No one informed the Yorkshire Post

of the death of

a certain bourgeois gentilhomme

Major Neville Peterson

 

The name never caught on

He was Major when he married Mrs Peterson,

Agnes to her friend

Neville called her ‘Mother'

and Mother called him, "Major".

 

Mother waltzed off with the Major's brother, Arden,

Who called her Chucklebottom

and squeezed her bum

raising more than a dirty giggle,

"Ooh, Arden. You are a caution!"

Bum squeezing?

Dirty laughing? In company?

Antics the Major could never condone,

 

He knew more Bradshaw by heart than any reasonable man should.

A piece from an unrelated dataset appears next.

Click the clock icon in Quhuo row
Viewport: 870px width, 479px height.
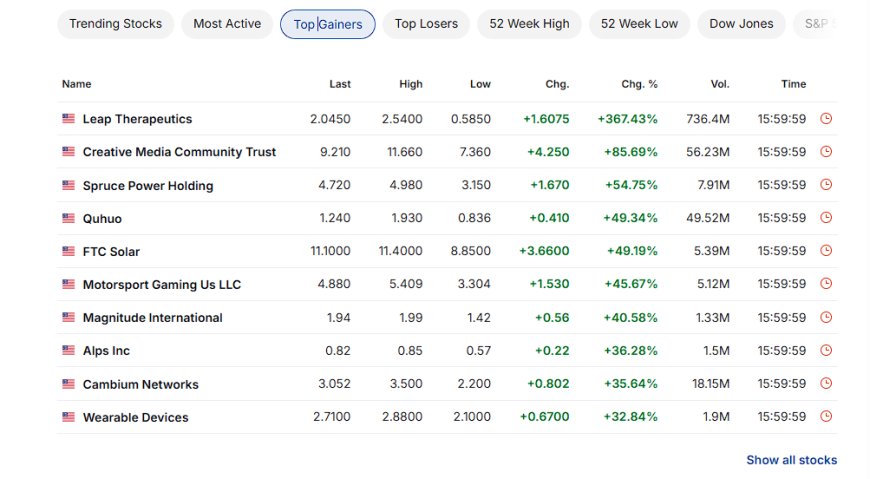[826, 218]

An O-O gauge lay out of the Cockermouth, Keswick and Penrith

Covered attic floors via a tunnel the Major dug through the wall.

Until at Uncle's behest Arden jr trashed it

Calling it "a pile of crap”.

 

Fastidious to excess perhaps

the Major ground fresh mustard daily

from seed in a pestle and mortar.

 

Each morning before nine

he read his fresh pressed breakfast “Telegraph”

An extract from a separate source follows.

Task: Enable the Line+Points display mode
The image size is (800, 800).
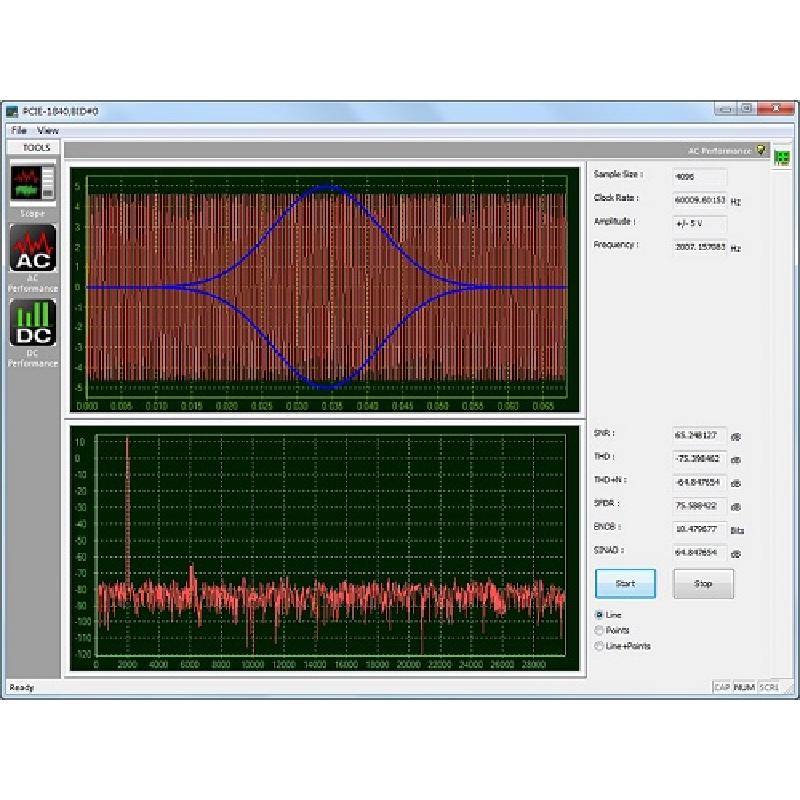Action: 600,646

and into his second lapsang suchong

indulged himself dunking a madelaine.

 

Slender, the Major, with a hint of a limp

From shrapnel taken at Onjŏng-Unsan,

(he had a 'good Korea')

and a discreet cough from a terminal lung

he bore with dignity and fortitude.

 

In his deerstalker,

White rose buttonholed Donegal Tweeds.

From Austin Reed's catalogue

Brown brogues, Argyle socks,

lambskin gloves and bog oak stick

he cut a fine dash, rambling bridleways,

daily constitutionals,

to spite declining health

 

Wednesday afternoon, in Leeds

pressing against the commuter crush,

the flood of those whom death had undone

his button hole rose dead headed.

An elephant weariness settled on him

like snowfall blizzarding farmhouse slates.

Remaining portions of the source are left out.